■ **The data**
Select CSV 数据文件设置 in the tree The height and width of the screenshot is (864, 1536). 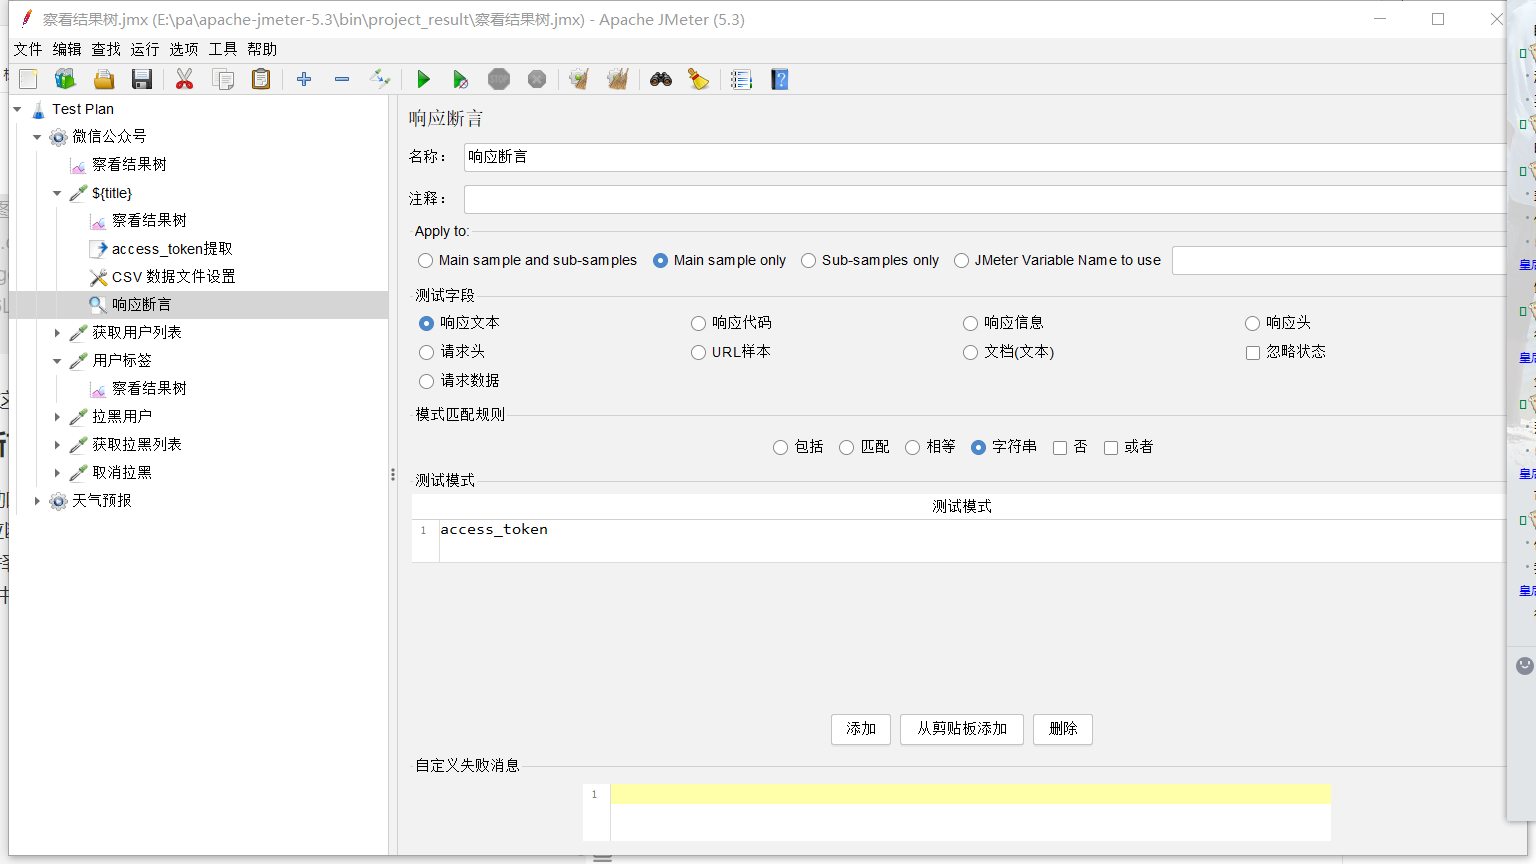pyautogui.click(x=173, y=277)
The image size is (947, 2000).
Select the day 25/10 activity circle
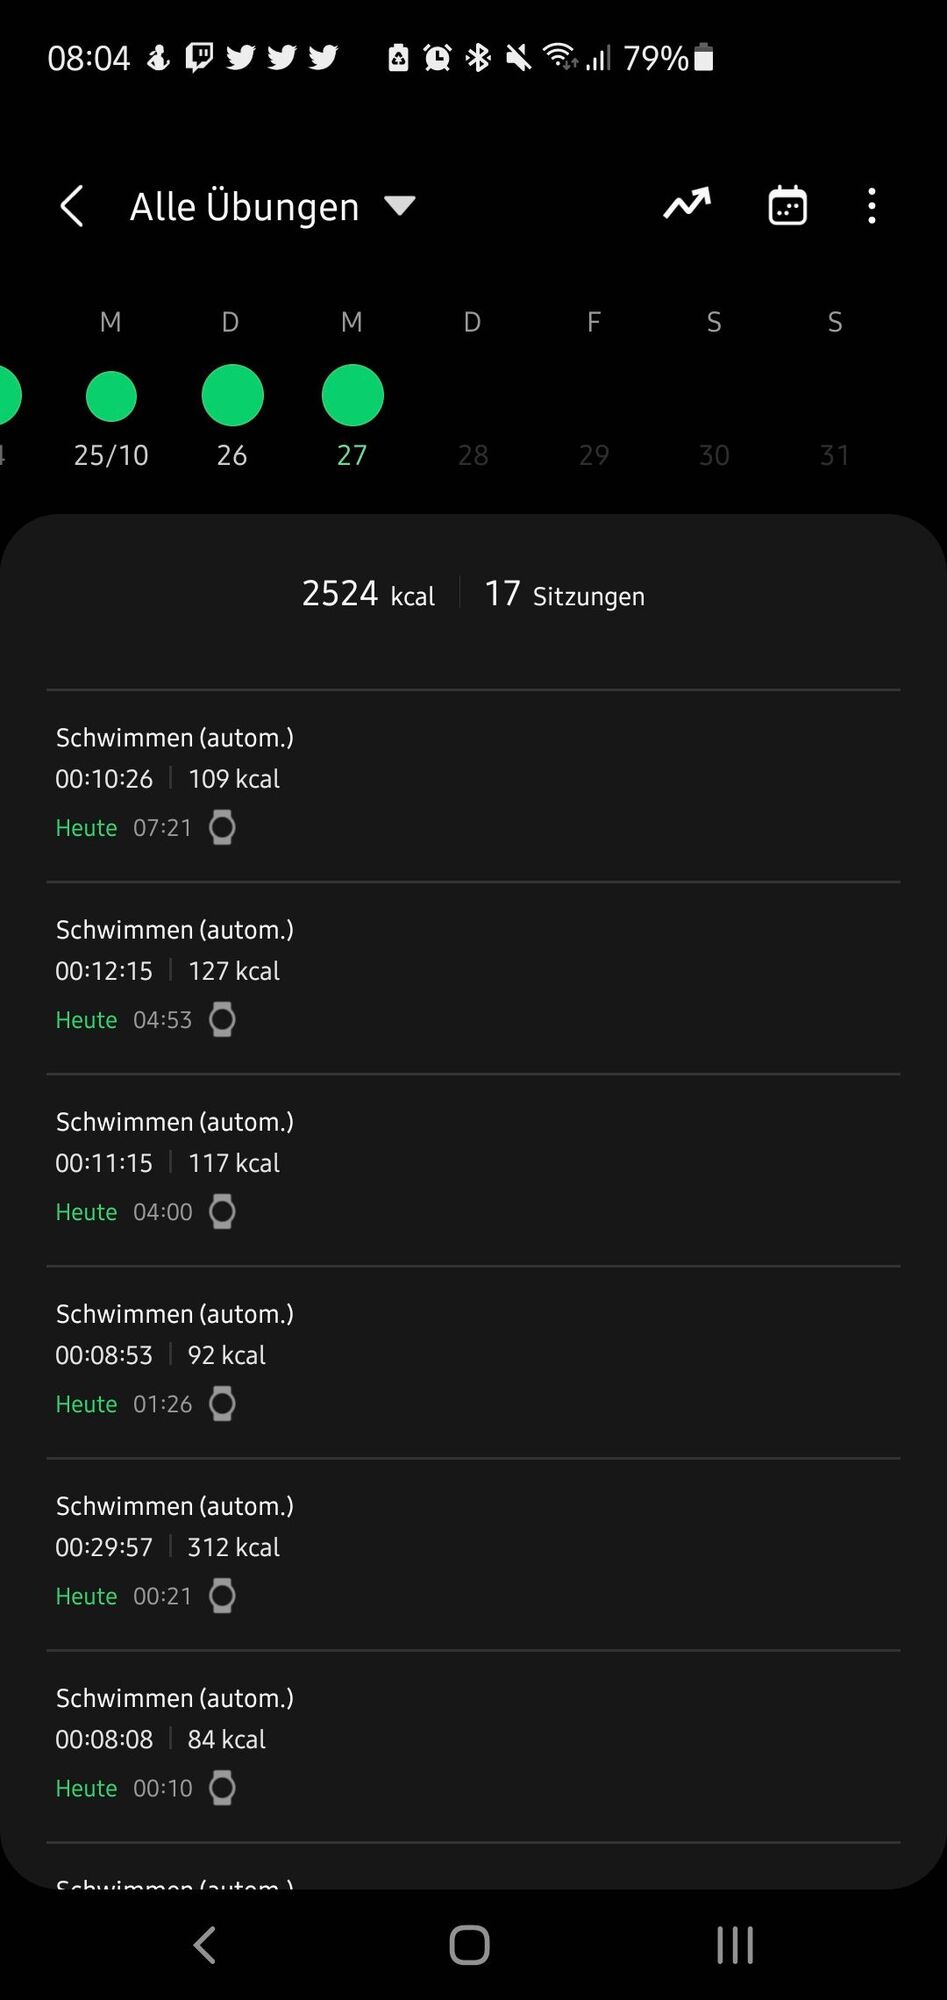pos(111,397)
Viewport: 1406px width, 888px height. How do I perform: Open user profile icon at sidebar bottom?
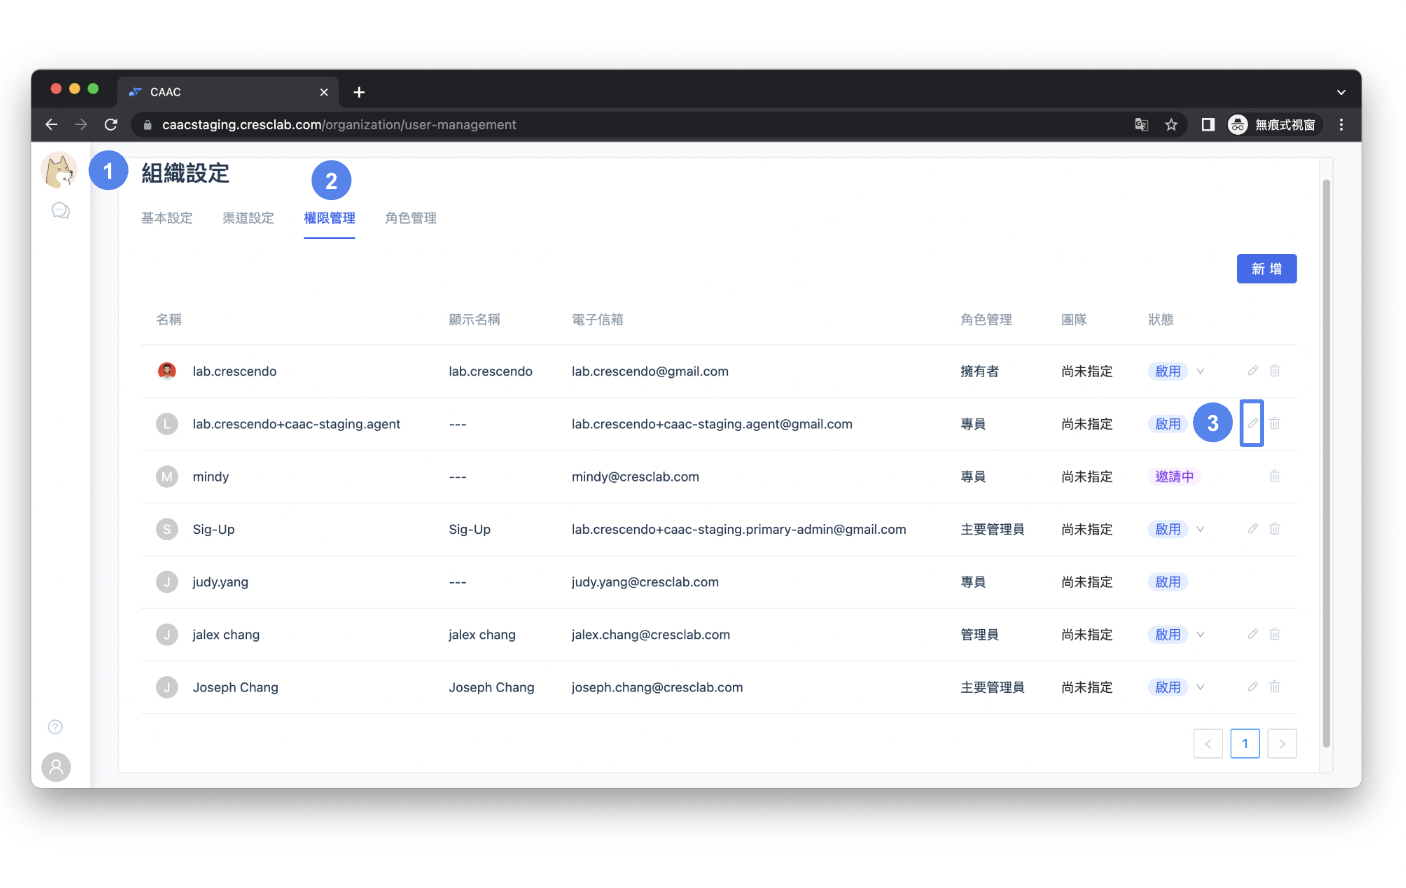(56, 767)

■ **Try it**
Write the lines from the one containing "The image size is (947, 2000)." through the end of the data above exactly as they appear, and do not carry over any picture.

■ **Task answer**
The image size is (947, 2000).
Select the day 25/10 activity circle
pos(111,397)
Viewport: 1406px width, 888px height. How do I perform: Open user profile icon at sidebar bottom?
(56, 767)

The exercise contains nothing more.